Service Offering
metalstack.cloud lets you provision and manage Kubernetes clusters in an easy, developer friendly manner and takes care of IP addresses and persistent storage. Because we provide Kubernetes in its vanilla flavor, you will find many references to the official Kubernetes documentation.
The platform is based on the open source project metal-stack.io to manage the underlaying bare metal resources.
Our servers are located in an Equinix data center in Munich, Germany. The location is GDPR-compliant, ISO 27001 certified, has redundant power from renewable sources, a redundant internet uplink and offers HVAC measures.
1. Prerequisites
To use our platform, you need an existing Github, Microsoft or Google account and a valid email address. With a OAuth authentication flow you can then register and login to our platform.
Furthermore, a valid credit card is required, as well as your company’s VAT ID when you want to use our service after the trial phase.
2. User and Project Management
On the platform you see two organizational elements: tenants and projects. Users and organizations are tenants. Each user can be a member or owner of multiple tenants. Each tenant can contain multiple projects and each project can contain many clusters. Users can be invited to other tenants or into single projects.
2.1 Roles
Every tenant or project membership of a user has a role.
The following roles exist:
- A tenant guest has access to at least one project. Only basic information of the tenant is accessible.
- A viewer can only display resources and can generate a kubeconfig.
- An editor can change and create resources.
- A project owner is allowed to invite new members.
- The tenant owner can access billing data and has access to the onboarding.
2.2 Tenant Invitations
In case you are an owner of a tenant like an organization or your user, you are able to invite users into your tenant. Open the web UI, click on the tenant image in the upper right corner. A dropdown will pop up. In here select Manage Organizations
, and click on the tenant you want to invite a user to.
Now hit the Invite member
button above the table containing all members.
Now you are able to select the role of the member to be invited.
Once you click on the Create link
button, a link will be generated that will expire if not used. The link can only be used to invite a single tenant member. Share this link with the person you want to invite.
Every member will be able to see the tenant and all containing projects with the selected role.

> _To do_
A. Name every role listed in the metalstack.cloud service page.
B. According to the metalstack.cloud service page, why are there many references to the official Kubernetes documentation?
The material after this point is not needed.

> _Given material_
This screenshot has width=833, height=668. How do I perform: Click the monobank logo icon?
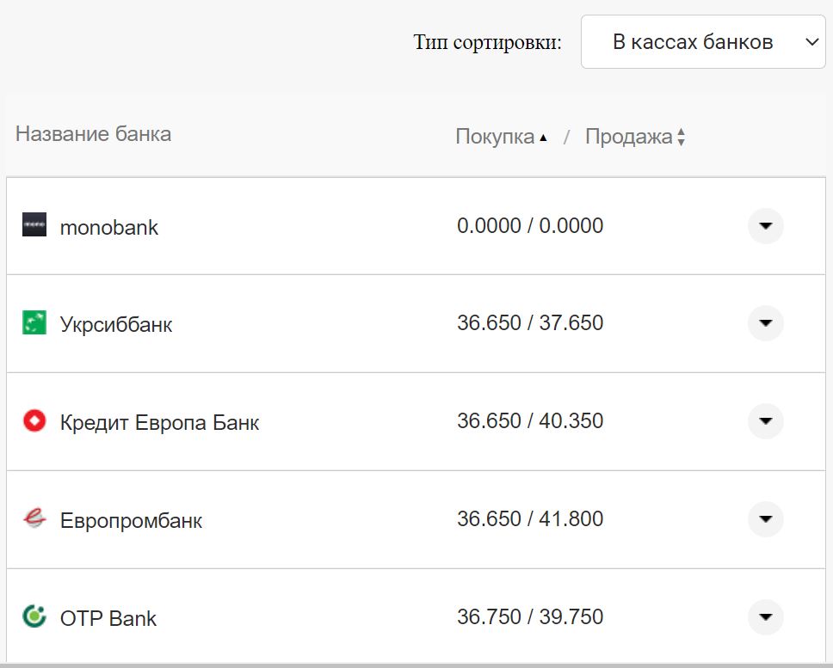[34, 226]
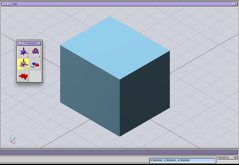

> _Solutions to the problems_
A.
- Tenant guest
- Viewer
- Editor
- Project owner
- Tenant owner

B. metalstack.cloud provides Kubernetes in its vanilla flavor. Because of that, the official Kubernetes documentation applies, and the page refers to it often.